→ Pixel coordinate grounding data:
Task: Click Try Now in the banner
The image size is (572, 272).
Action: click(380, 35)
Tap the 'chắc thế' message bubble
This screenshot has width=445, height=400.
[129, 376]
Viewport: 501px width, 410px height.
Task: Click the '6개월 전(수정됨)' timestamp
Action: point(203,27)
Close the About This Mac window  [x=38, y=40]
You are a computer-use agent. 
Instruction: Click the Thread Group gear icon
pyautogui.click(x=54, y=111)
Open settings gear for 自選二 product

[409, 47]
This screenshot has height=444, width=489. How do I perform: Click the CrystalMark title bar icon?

→ Task statement:
Every line from the one that contains "Open settings gear for 自選二 product" down to and including the last line of the records above must be set down exactly, with nothing else.

→ Exercise result:
Open settings gear for 自選二 product

[409, 47]
This screenshot has height=444, width=489. How do I perform: Click the CrystalMark title bar icon?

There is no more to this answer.